St. Louis has a number of different “downtown” areas, each feeling more and more like the suburbs the further west from the Arch (I like and work in one such area called the Central West End). There are many areas of St. Louis filled with beautiful old brick houses and magnificent stone buildings that have long since fallen into disrepair. Offices, businesses, and people have moved away from downtown in lieu of shiny new places with the hope of prosperity.

This is a multifaceted issue, though I should say that I don’t think any specific area is more deserving to thrive than any other area. Not every area can thrive.

That said, the drive to build new structures seems odd to me when there are so many structures that already exist. There’s the financial cost along with the environmental cost (though on both accounts, I’m sure that many buildings constructed today have higher safety and environmental standards than those built 100 years ago).

This came to mind when reading about a new city that a billionaire wants to build. It looks cool, but is that really more effective than investing the proposed $400 billion in cities that already exist?
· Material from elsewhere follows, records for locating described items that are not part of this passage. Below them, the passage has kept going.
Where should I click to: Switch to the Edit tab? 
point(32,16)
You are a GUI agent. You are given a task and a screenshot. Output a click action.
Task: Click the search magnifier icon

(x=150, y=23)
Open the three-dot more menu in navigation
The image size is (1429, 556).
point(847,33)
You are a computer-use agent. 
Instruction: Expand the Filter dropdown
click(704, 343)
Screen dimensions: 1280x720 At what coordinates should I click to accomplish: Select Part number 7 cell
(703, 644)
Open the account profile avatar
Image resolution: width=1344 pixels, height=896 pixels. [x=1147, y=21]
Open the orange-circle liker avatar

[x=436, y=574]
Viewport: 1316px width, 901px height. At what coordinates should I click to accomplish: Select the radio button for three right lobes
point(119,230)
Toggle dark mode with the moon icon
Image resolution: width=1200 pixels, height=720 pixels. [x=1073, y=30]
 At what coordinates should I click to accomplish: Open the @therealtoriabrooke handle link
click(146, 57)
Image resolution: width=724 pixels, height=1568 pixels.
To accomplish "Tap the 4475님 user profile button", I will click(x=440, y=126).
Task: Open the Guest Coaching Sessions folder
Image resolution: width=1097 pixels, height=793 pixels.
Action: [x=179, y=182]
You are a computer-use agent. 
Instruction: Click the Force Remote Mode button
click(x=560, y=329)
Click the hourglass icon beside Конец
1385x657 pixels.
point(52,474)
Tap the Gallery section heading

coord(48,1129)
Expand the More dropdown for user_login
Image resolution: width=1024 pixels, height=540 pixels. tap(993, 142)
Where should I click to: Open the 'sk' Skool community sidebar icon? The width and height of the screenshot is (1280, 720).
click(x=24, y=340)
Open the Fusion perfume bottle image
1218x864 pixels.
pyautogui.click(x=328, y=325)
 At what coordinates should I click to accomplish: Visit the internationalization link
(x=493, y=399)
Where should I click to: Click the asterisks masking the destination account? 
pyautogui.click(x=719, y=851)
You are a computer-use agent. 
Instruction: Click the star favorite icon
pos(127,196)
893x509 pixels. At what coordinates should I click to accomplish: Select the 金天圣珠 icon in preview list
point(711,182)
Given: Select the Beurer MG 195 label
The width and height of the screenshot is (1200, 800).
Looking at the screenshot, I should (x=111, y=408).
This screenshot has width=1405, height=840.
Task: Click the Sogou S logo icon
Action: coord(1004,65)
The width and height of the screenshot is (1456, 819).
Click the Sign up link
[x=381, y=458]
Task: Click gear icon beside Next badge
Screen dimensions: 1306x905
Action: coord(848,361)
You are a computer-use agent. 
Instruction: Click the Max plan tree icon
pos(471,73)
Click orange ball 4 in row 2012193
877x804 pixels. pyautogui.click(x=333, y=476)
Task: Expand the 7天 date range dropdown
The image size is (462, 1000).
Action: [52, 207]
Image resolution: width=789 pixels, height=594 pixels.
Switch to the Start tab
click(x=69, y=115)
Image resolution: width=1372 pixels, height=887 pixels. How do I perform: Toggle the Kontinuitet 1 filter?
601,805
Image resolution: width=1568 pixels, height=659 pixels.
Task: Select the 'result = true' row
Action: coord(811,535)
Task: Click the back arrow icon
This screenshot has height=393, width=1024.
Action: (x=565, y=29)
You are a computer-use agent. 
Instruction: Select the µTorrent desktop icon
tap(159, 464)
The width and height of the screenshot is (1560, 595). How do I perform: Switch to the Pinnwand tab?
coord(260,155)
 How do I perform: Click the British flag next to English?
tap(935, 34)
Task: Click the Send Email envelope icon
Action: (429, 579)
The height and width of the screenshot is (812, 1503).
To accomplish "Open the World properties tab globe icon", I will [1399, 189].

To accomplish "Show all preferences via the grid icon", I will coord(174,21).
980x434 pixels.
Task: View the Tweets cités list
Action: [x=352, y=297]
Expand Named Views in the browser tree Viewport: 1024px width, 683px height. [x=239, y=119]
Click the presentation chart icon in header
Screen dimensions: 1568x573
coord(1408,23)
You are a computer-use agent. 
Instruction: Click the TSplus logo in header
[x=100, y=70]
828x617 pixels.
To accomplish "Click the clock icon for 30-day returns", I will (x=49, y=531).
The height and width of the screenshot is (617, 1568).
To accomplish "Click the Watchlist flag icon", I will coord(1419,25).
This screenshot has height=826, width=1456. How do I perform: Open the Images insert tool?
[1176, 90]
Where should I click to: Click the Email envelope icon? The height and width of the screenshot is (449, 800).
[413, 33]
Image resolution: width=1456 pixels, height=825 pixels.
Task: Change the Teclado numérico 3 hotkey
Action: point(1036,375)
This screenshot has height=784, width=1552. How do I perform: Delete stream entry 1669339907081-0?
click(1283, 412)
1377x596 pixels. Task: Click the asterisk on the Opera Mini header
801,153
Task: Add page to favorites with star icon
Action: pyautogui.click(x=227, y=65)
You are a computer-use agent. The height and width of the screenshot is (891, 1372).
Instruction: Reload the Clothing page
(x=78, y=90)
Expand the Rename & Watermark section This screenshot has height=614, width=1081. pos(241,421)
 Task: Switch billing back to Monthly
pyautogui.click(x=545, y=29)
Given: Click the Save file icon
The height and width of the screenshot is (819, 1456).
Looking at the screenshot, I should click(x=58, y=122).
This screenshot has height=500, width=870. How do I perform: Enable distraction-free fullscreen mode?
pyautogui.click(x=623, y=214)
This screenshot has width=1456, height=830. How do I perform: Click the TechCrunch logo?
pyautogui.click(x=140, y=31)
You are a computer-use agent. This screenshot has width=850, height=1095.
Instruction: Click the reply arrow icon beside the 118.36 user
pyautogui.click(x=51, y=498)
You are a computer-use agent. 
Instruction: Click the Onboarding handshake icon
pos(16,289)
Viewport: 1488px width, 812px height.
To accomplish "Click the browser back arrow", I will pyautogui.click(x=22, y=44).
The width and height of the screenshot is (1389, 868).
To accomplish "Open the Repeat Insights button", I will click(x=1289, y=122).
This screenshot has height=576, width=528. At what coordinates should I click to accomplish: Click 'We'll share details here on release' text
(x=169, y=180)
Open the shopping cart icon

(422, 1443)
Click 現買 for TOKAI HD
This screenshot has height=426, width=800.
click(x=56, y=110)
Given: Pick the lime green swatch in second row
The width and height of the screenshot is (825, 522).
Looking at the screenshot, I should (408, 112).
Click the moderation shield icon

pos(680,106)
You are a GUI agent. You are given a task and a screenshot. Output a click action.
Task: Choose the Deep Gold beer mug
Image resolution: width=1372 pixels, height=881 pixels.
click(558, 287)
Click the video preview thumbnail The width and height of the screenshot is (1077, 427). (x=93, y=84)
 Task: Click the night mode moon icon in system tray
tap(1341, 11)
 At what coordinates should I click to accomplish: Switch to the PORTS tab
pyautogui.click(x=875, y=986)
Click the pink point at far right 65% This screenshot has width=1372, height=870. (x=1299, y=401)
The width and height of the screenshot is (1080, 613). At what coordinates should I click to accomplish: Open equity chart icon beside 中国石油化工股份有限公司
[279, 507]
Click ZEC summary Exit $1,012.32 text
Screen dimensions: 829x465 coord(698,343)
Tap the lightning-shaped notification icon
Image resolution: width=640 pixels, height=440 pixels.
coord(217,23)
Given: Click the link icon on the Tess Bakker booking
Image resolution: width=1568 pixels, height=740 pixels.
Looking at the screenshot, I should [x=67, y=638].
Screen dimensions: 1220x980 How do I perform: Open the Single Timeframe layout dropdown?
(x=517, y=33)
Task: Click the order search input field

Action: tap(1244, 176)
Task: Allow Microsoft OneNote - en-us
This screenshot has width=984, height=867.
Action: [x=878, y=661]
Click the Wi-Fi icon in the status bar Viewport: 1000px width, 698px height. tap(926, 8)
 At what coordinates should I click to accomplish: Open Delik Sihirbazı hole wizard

At the same time, there are examples of new towns that far outshine existing cities in terms of sustainability. After the recent hurricane in Florida, I learned about a solar-powered town in the hurricane’s path called Babcock Ranch. In addition to 700,000 solar panels, the streets in the town were designed prevent house flooding, and power/internet cables are buried to avoid wind damage. Could such a renovation have been applied to an existing town? Maybe. But perhaps sometimes it’s easier to start from scratch than undo and redo something that was built suboptimally the first time.

I’m processing this topic, obviously not taking a hard stance on it. I’d love to hear your thoughts!